So, what is this thing?

The Lenovo Smart Clock is basically a miniature smart display designed for your nightstand or other easily-accessible places in the home, and customized with alarm clock-type functionality. As its name suggests, it’s smart, too: the screen dims at night so you can sleep beside it more easily, and it offers features aimed at unwinding when you go to bed and waking up more gently than is typical with the klaxon alarm of a traditional alarm clock or a smartphone-based alarm. As a Google Assistant-powered device, it can be controlled via voice, but it also features a touch screen with gesture support as well.

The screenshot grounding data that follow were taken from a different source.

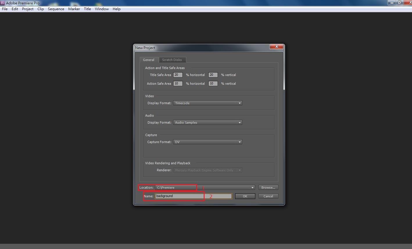The height and width of the screenshot is (249, 412).
Task: Open the Window menu
Action: (102, 9)
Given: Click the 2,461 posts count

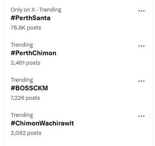Looking at the screenshot, I should (x=26, y=63).
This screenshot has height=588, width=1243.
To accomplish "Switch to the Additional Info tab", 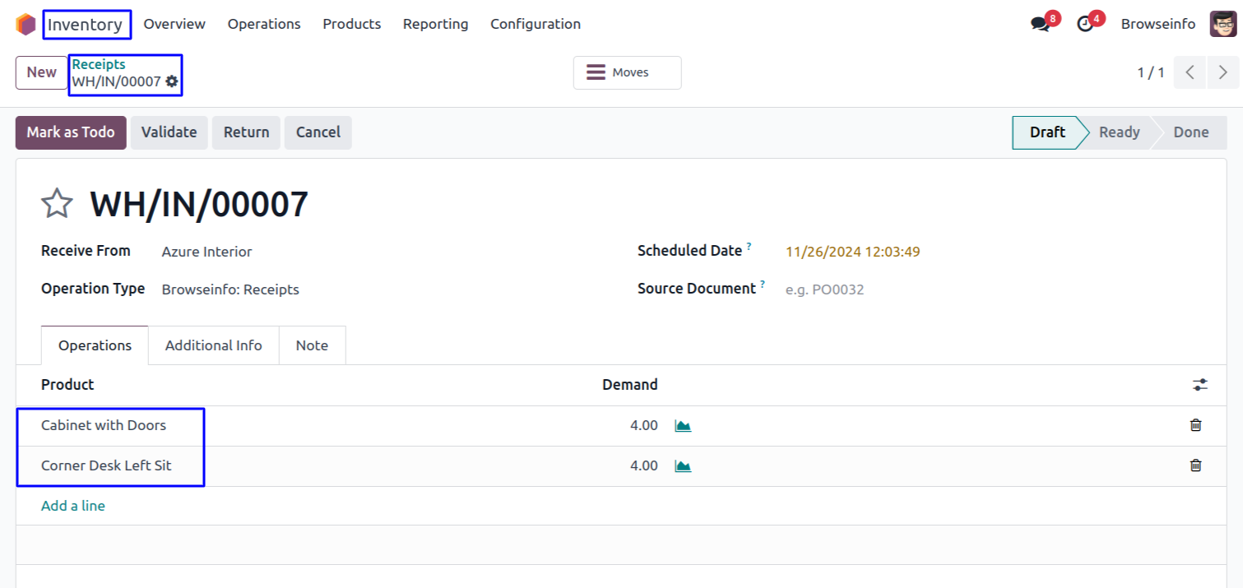I will 213,345.
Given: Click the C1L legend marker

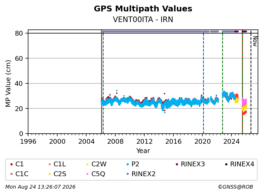Looking at the screenshot, I should [x=50, y=164].
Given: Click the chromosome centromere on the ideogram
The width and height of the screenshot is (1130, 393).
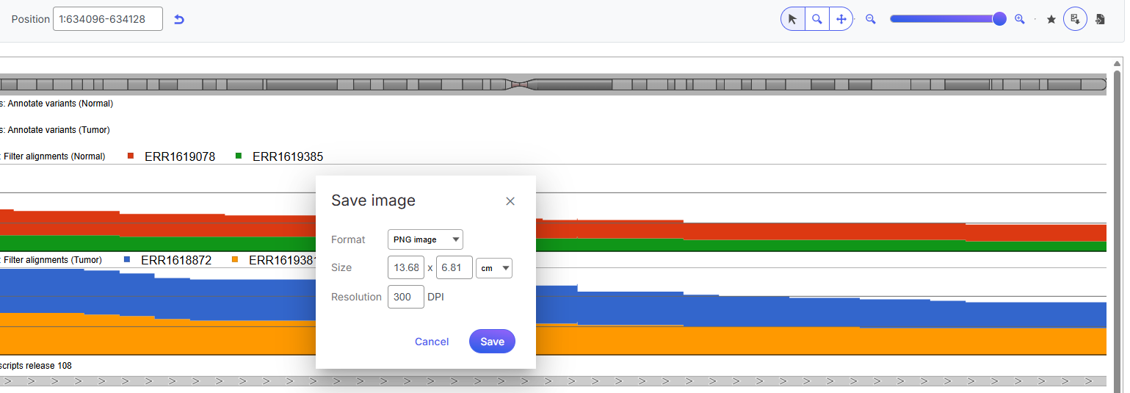Looking at the screenshot, I should click(x=520, y=84).
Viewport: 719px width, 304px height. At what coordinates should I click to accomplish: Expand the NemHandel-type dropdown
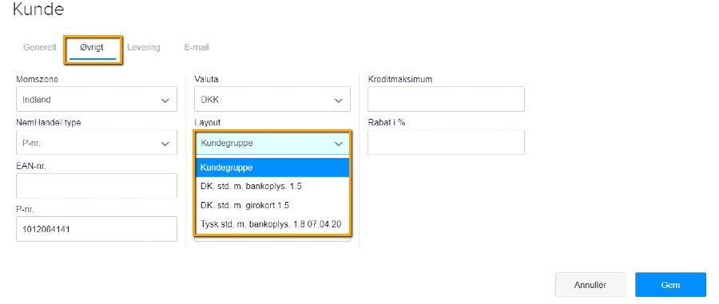[97, 142]
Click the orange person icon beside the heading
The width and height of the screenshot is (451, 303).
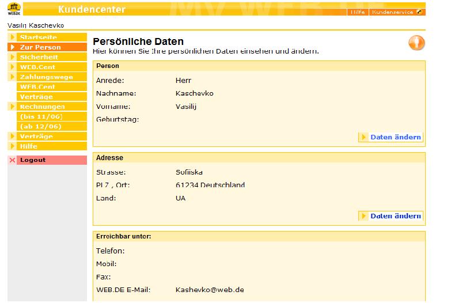(416, 44)
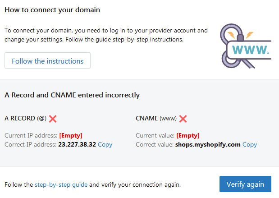Click the How to connect your domain heading
The width and height of the screenshot is (279, 198).
pos(52,10)
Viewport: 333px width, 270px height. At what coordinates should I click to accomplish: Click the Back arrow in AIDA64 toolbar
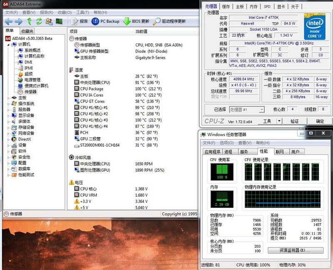(x=8, y=21)
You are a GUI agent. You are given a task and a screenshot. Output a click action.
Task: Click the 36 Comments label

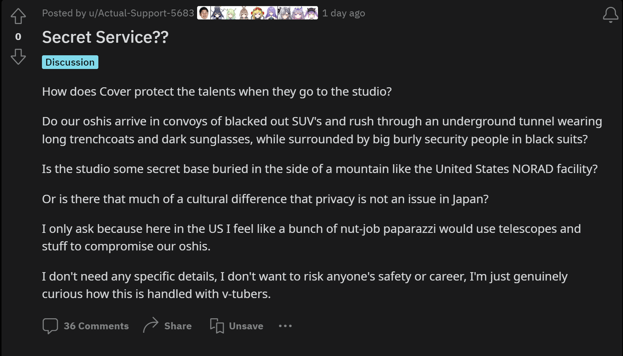click(x=96, y=326)
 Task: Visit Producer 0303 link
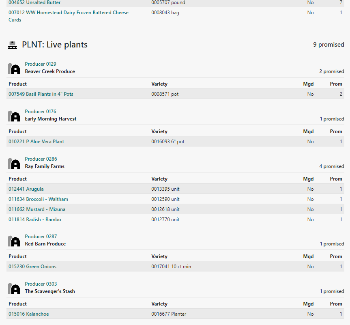(41, 284)
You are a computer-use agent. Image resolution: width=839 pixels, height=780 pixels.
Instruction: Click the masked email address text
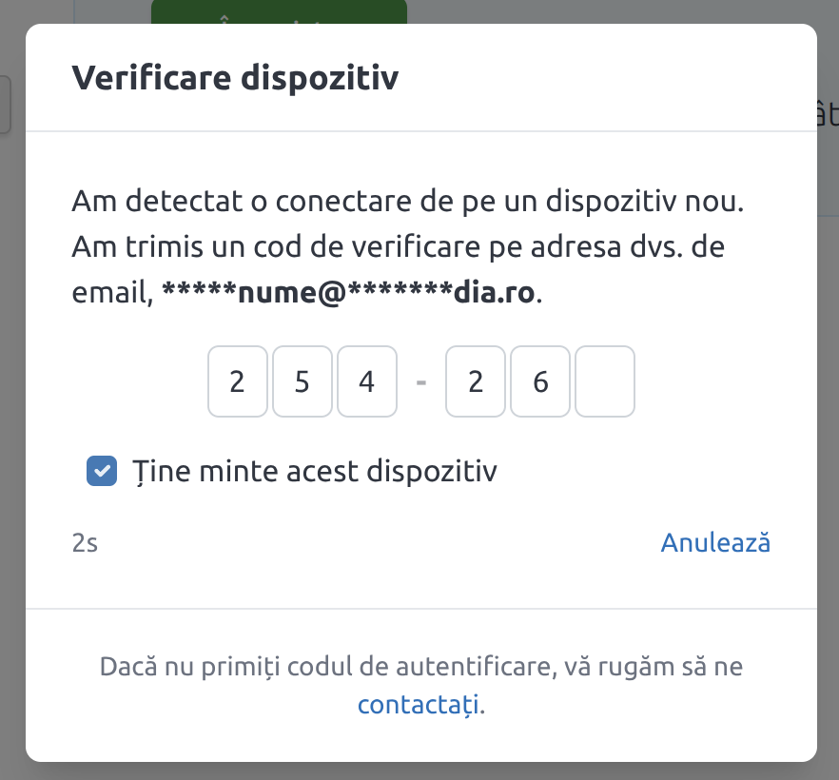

That it’s cute as a button doesn’t hurt.

Physically, the Lenovo Smart Clock is a tiny and attractive device. It features a 4-inch IPS touch display running at 800 x 480 and is covered, on its tapered back, with a gray soft touch cloth that is both good looking and nice to the touch.

There are volume buttons on the top, nicely integrated into the cloth, and a single 3-watt speaker that is surprisingly good for its size.

As with previous Lenovo smart devices, there’s also a microphone mute switch if you’re worried about spying. And there’s no camera, as we see on most smart displays, so there are no worries there. There’s also no video casting support, so you can’t cast a YouTube video, or whatever, to it. Not that you’d want to: Your smartphone display is bigger and of higher quality.

The specifications are almost pointless, but inside we see a 1.5 GHz Mediatek 8167S processor, 1 GB of RAM, and 8 GB of eMMC storage. It is powered by Android Things, Google’s Android-based IoT platform.

So, what can you do with this thing?

I’ll be examining this functionality more in the weeks ahead, but the Lenovo Smart Clock supports multiple clock faces, automatic switching between light and dark display modes based on the ambient light, alarms, alarm suggestions based on events in your calendar and your history, weather, calendar, commute notifications, music playback across any Assistant-compatible service, jokes, smart home control, and more. It supports Assistant’s new Routines feature, too, so you can access multi-step automations with a single command.

Navigation is logical enough, and most people would probably be able to figure it out once they’re told that most touch inputs will occur by touching the display or swiping in from any of the sides. For example, you can always swipe right to return to the previous display, swipe left to go to the next display, swipe up from the bottom to open a brightness and volume panel, and swipe down from the top to access quick settings for alarms, nap timer, explore, and light controls.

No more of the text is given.